--- AIM OF THE TASK ---
Rewrite the records below, replacing every "GUI agent" with "interface agent" and leaving everything else unchanged.

--- Word and element location records ---
========================================================================

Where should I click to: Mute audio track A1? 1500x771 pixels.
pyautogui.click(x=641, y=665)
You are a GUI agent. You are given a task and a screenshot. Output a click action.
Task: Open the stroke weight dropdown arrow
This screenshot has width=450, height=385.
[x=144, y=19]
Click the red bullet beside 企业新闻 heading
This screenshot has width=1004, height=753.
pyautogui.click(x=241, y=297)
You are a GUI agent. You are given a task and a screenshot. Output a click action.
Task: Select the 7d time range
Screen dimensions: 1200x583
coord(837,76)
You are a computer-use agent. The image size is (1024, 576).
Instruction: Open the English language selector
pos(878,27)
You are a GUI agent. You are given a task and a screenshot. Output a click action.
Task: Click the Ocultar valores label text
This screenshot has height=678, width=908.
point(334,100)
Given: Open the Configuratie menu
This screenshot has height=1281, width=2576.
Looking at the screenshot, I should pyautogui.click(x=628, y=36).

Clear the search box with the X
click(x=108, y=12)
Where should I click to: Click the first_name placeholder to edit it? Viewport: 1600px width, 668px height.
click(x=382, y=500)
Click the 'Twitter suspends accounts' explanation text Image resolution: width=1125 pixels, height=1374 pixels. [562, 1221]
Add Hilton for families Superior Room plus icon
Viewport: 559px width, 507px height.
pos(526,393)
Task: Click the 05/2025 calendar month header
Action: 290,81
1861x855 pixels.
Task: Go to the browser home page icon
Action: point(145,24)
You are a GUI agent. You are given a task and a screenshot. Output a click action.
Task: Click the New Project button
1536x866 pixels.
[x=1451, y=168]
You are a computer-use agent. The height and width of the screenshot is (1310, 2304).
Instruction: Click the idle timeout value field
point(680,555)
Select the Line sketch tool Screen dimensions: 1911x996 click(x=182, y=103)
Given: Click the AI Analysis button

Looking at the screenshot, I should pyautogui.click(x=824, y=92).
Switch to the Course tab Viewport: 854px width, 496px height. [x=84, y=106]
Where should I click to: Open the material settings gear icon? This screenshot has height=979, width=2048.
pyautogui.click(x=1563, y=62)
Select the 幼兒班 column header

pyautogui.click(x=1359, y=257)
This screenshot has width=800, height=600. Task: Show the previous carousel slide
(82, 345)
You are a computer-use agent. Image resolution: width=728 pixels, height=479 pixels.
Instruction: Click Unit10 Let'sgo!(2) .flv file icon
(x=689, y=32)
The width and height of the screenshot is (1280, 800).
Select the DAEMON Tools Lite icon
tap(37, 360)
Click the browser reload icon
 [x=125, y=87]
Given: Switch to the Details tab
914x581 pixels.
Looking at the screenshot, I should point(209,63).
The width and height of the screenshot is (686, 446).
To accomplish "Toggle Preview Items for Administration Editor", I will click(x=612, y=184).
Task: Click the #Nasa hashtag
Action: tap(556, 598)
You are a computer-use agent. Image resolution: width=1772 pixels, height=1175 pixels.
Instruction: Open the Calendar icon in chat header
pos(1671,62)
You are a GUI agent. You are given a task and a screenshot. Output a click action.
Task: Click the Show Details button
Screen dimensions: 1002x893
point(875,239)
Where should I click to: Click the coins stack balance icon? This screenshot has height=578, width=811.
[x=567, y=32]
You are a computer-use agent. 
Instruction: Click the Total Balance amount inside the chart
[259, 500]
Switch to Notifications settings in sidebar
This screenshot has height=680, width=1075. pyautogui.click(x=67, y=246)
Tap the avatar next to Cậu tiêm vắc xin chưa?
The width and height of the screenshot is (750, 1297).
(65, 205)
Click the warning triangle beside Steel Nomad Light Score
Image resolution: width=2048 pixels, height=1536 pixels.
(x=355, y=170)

========================================================================

--- ANSWER IN FULL ---
Where should I click to: Mute audio track A1? 1500x771 pixels.
pyautogui.click(x=641, y=665)
You are a interface agent. You are given a task and a screenshot. Output a click action.
Task: Open the stroke weight dropdown arrow
This screenshot has width=450, height=385.
[x=144, y=19]
Click the red bullet beside 企业新闻 heading
This screenshot has width=1004, height=753.
pyautogui.click(x=241, y=297)
You are a interface agent. You are given a task and a screenshot. Output a click action.
Task: Select the 7d time range
Screen dimensions: 1200x583
coord(837,76)
You are a computer-use agent. The image size is (1024, 576).
Instruction: Open the English language selector
pos(878,27)
You are a interface agent. You are given a task and a screenshot. Output a click action.
Task: Click the Ocultar valores label text
This screenshot has height=678, width=908.
point(334,100)
Given: Open the Configuratie menu
This screenshot has height=1281, width=2576.
Looking at the screenshot, I should pyautogui.click(x=628, y=36).

Clear the search box with the X
click(x=108, y=12)
Where should I click to: Click the first_name placeholder to edit it? Viewport: 1600px width, 668px height.
click(x=382, y=500)
Click the 'Twitter suspends accounts' explanation text Image resolution: width=1125 pixels, height=1374 pixels. [562, 1221]
Add Hilton for families Superior Room plus icon
Viewport: 559px width, 507px height.
pos(526,393)
Task: Click the 05/2025 calendar month header
Action: 290,81
1861x855 pixels.
Task: Go to the browser home page icon
Action: point(145,24)
You are a interface agent. You are given a task and a screenshot. Output a click action.
Task: Click the New Project button
1536x866 pixels.
[x=1451, y=168]
You are a computer-use agent. The height and width of the screenshot is (1310, 2304).
Instruction: Click the idle timeout value field
point(680,555)
Select the Line sketch tool Screen dimensions: 1911x996 click(x=182, y=103)
Given: Click the AI Analysis button

Looking at the screenshot, I should pyautogui.click(x=824, y=92).
Switch to the Course tab Viewport: 854px width, 496px height. [x=84, y=106]
Where should I click to: Open the material settings gear icon? This screenshot has height=979, width=2048.
pyautogui.click(x=1563, y=62)
Select the 幼兒班 column header

pyautogui.click(x=1359, y=257)
This screenshot has width=800, height=600. Task: Show the previous carousel slide
(82, 345)
You are a computer-use agent. Image resolution: width=728 pixels, height=479 pixels.
Instruction: Click Unit10 Let'sgo!(2) .flv file icon
(x=689, y=32)
The width and height of the screenshot is (1280, 800).
Select the DAEMON Tools Lite icon
tap(37, 360)
Click the browser reload icon
 [x=125, y=87]
Given: Switch to the Details tab
914x581 pixels.
Looking at the screenshot, I should point(209,63).
The width and height of the screenshot is (686, 446).
To accomplish "Toggle Preview Items for Administration Editor", I will click(x=612, y=184).
Task: Click the #Nasa hashtag
Action: tap(556, 598)
You are a computer-use agent. Image resolution: width=1772 pixels, height=1175 pixels.
Instruction: Open the Calendar icon in chat header
pos(1671,62)
You are a interface agent. You are given a task and a screenshot. Output a click action.
Task: Click the Show Details button
Screen dimensions: 1002x893
point(875,239)
Where should I click to: Click the coins stack balance icon? This screenshot has height=578, width=811.
[x=567, y=32]
You are a computer-use agent. 
Instruction: Click the Total Balance amount inside the chart
[259, 500]
Switch to Notifications settings in sidebar
This screenshot has height=680, width=1075. pyautogui.click(x=67, y=246)
Tap the avatar next to Cậu tiêm vắc xin chưa?
The width and height of the screenshot is (750, 1297).
(65, 205)
Click the warning triangle beside Steel Nomad Light Score
Image resolution: width=2048 pixels, height=1536 pixels.
(x=355, y=170)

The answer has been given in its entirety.